Katou wasn’t really sure what was wrong with Wash, but it had been pretty obvious, even before he admitted it, that something was eating him. Katou didn’t really know if he could help - he wasn’t exactly known for being a sympathetic ear - but Wash was one of Katou’s oldest friends, at least amongst those who hadn’t up and left the county, and he was getting a free pizza out of it, so he figured the least he could do was to spend some time with him.
He’d been in the area anyway, so he wasn’t too surprised when he showed up first. He’d barely sat down at the booth when he saw Wash walked in, and he waved him over.
Wash had a lot on his mind. To be fair, Wash usually had a lot on his mind. Lately, however, (apart from his Dreams, which had started up again) he’d been focused a lot on the news Carolina had given him. Her father -- theirfather -- was going to be in town for a conference or convention (or something) in the next several weeks and she was pushing for them to meet.
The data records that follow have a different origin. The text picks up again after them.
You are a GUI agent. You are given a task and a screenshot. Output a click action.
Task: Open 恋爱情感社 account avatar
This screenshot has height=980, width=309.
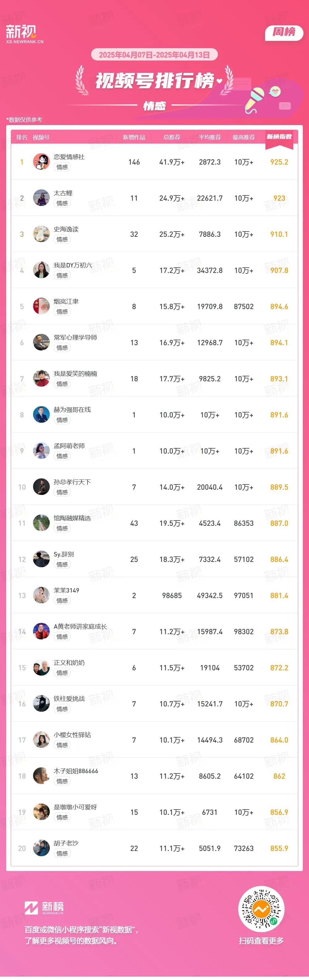(41, 162)
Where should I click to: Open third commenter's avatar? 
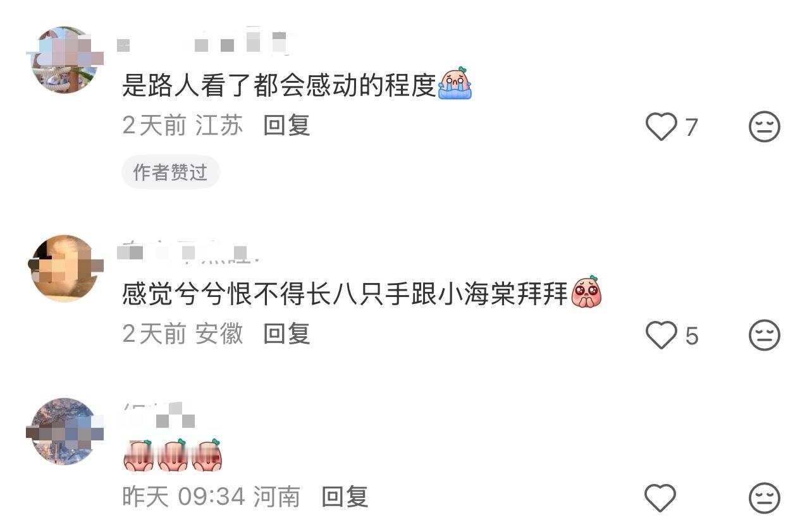pos(64,432)
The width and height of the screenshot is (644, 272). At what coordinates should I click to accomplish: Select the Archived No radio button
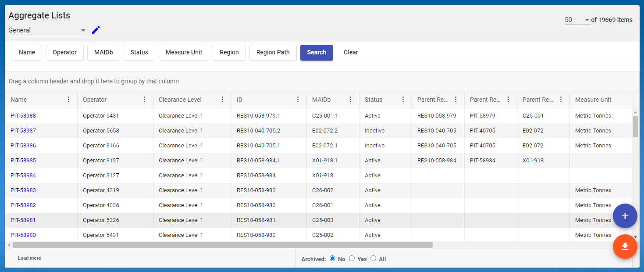pyautogui.click(x=332, y=258)
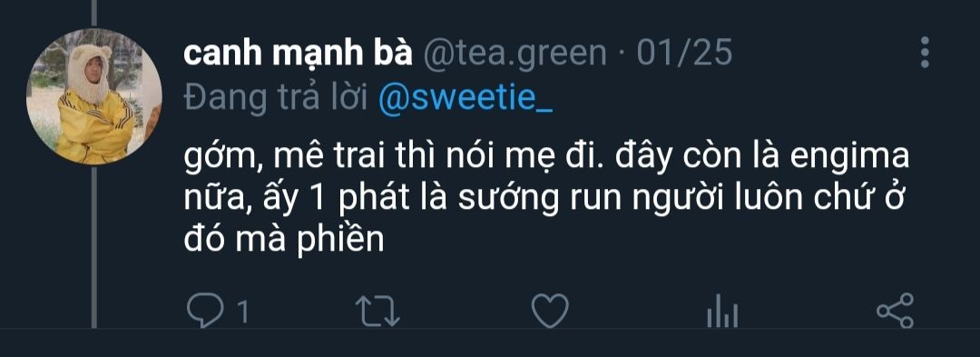Click the reply count number 1
This screenshot has height=357, width=980.
coord(243,312)
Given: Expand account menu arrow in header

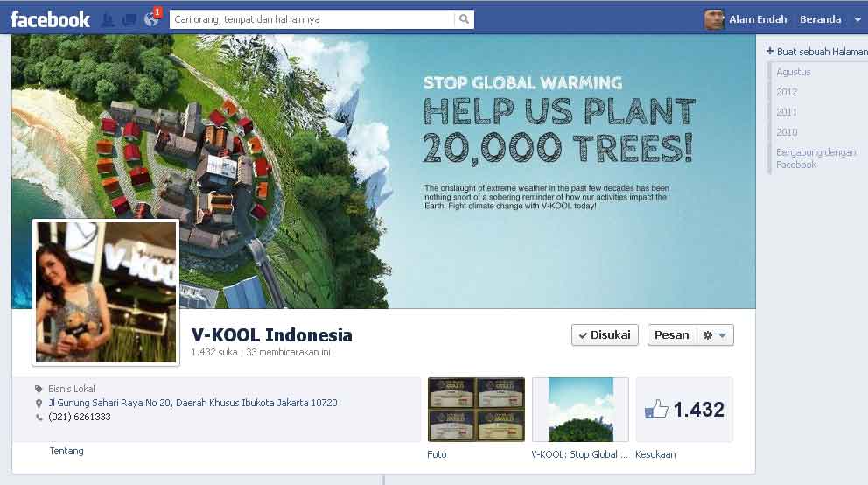Looking at the screenshot, I should pos(858,19).
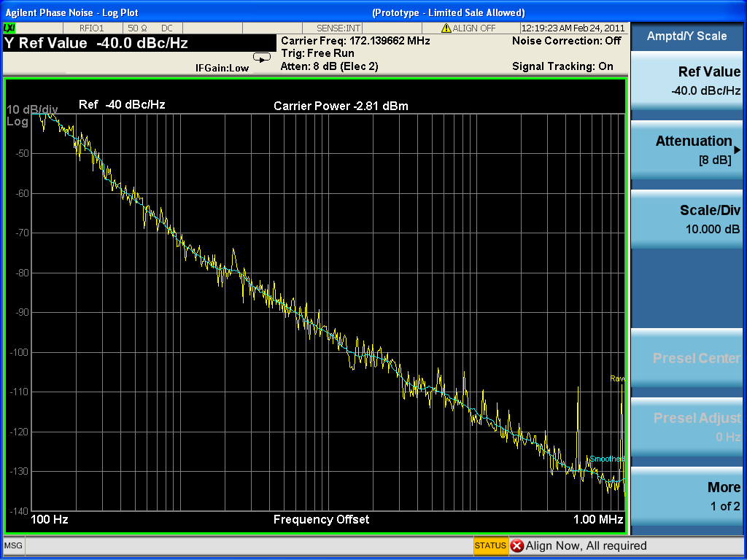This screenshot has width=747, height=560.
Task: Click the Carrier Freq readout
Action: (355, 41)
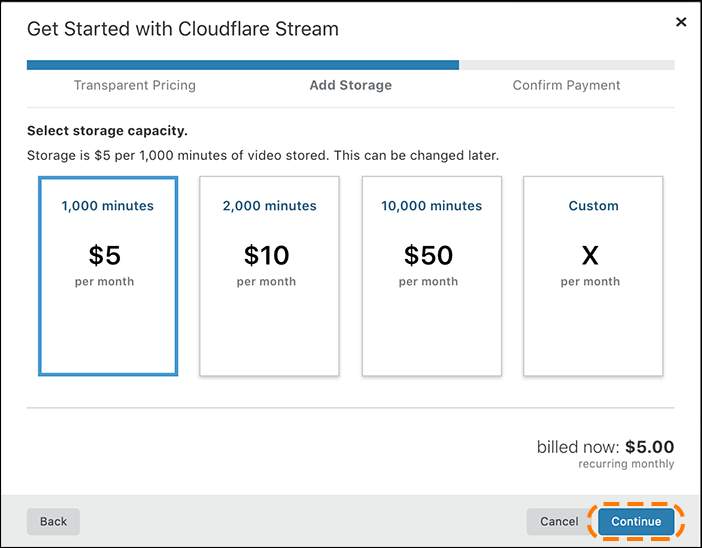Click the storage pricing description text
Image resolution: width=702 pixels, height=548 pixels.
[x=262, y=156]
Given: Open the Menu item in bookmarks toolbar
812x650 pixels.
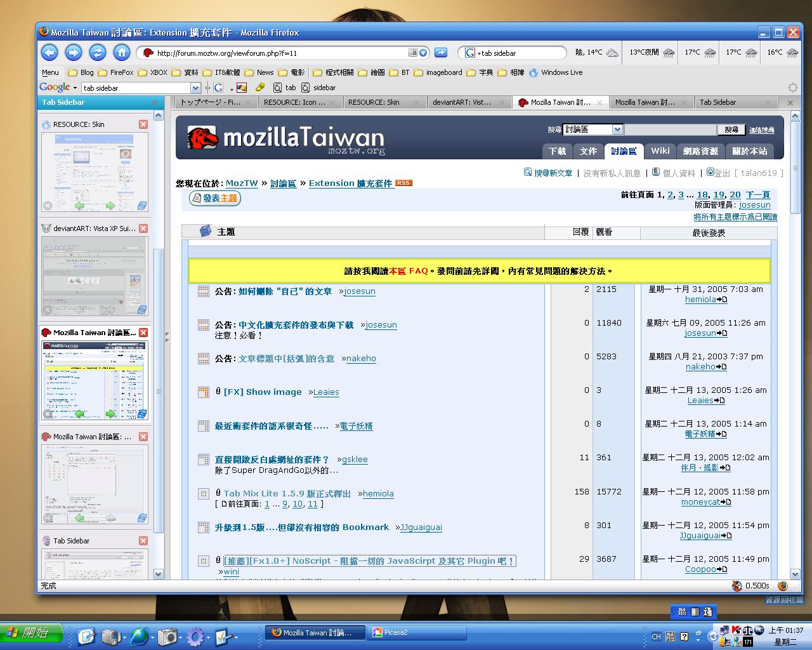Looking at the screenshot, I should [50, 72].
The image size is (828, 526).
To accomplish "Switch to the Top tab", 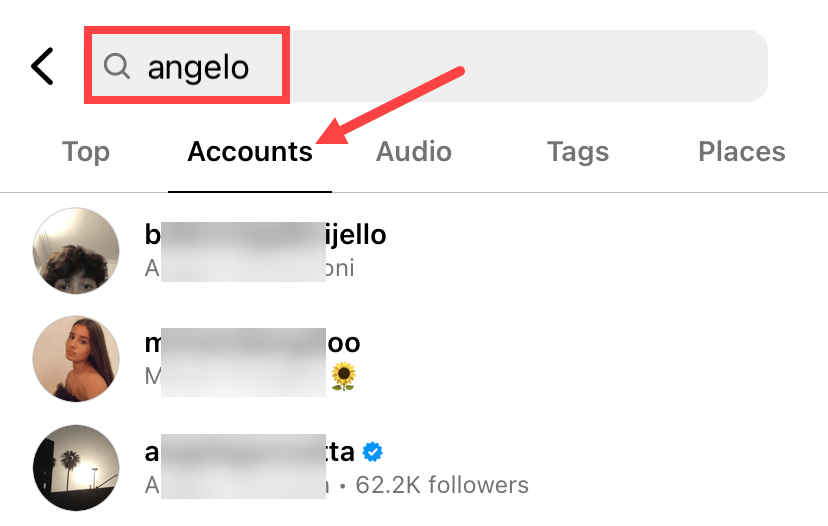I will pos(86,152).
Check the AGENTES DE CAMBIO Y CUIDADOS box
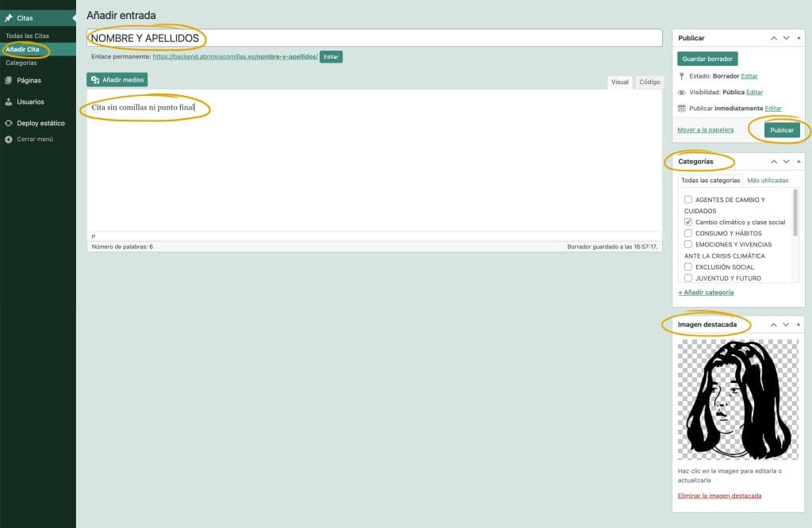812x528 pixels. tap(688, 200)
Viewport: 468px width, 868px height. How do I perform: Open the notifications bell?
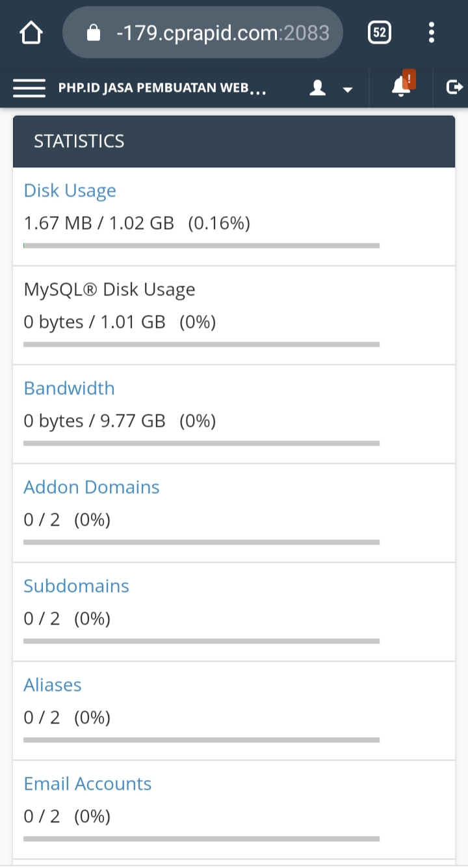tap(402, 88)
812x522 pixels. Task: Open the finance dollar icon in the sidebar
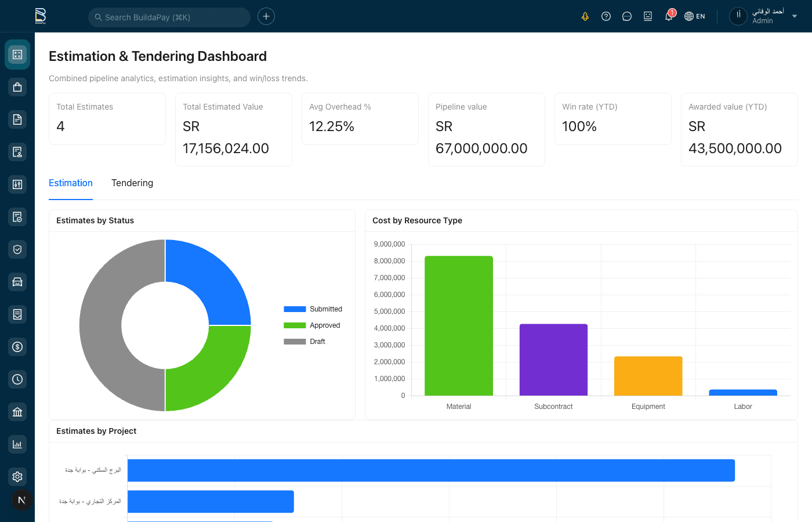coord(17,346)
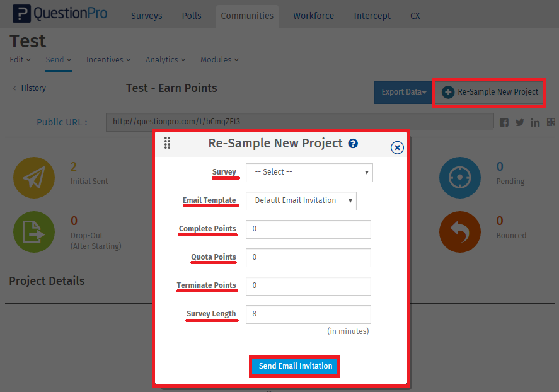Screen dimensions: 559x392
Task: Open the QR code icon
Action: point(551,122)
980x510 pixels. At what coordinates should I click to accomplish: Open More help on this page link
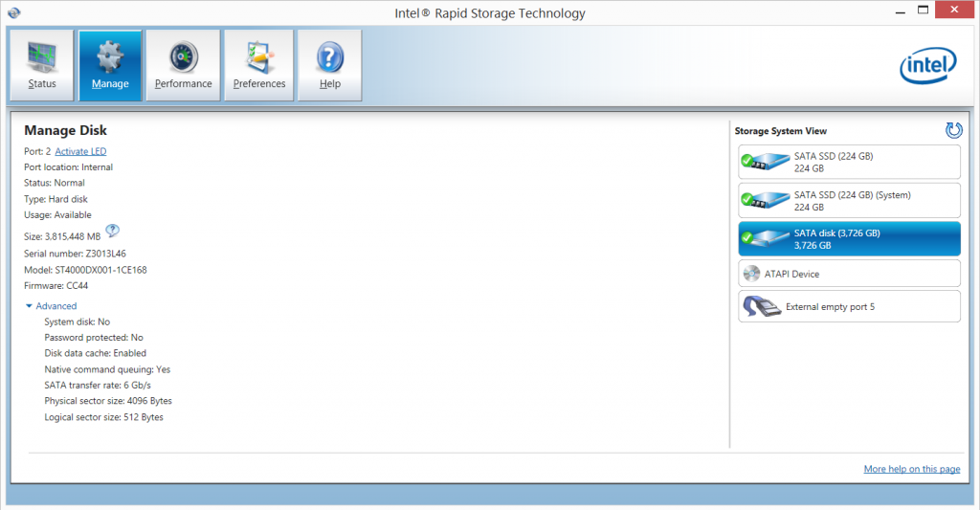(911, 469)
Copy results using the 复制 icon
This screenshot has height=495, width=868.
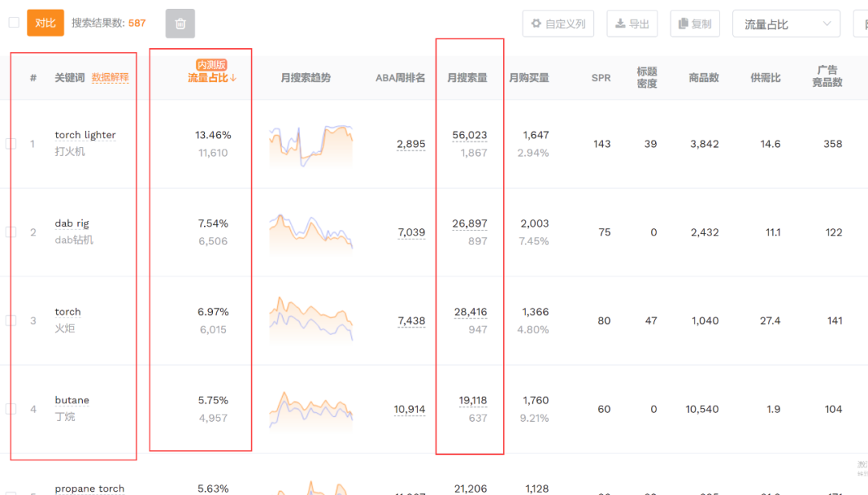pyautogui.click(x=694, y=23)
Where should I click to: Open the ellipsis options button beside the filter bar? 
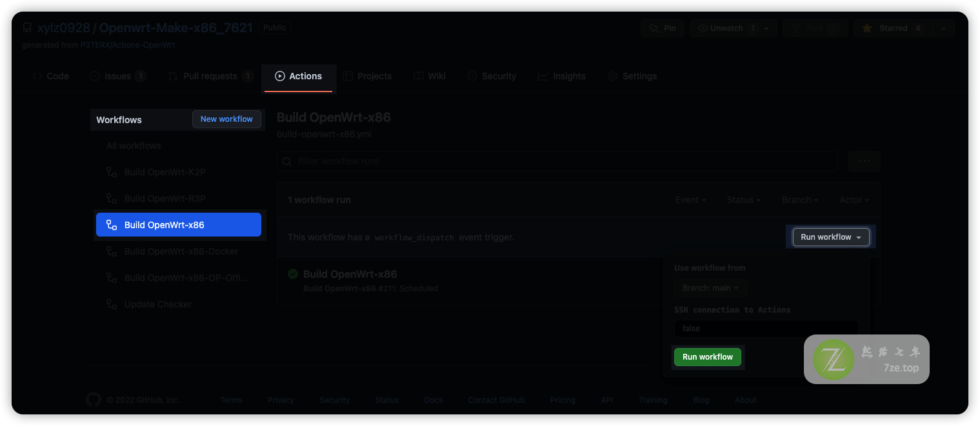coord(864,161)
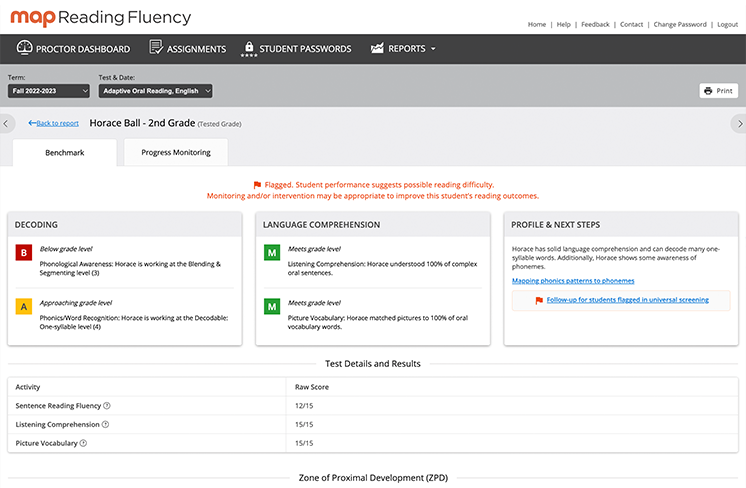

It hadn’t been the first time Carolina had made the suggestion, but she seemed more instant about it this time.
Wash wasn’t sure if that was a good idea for a couple of reasons and the more he thought about it, the worse the idea became. He wasn’t sure how to tell Carolina, though. Dr. Church had already told her in no uncertain terms that he expected to see her. And Wash wasn’t sure if he should say anything to York. He trusted York would give him an honest opinion, but he didn’t want to run the risk of anything he said getting back to Carolina and making an awkward situation worse.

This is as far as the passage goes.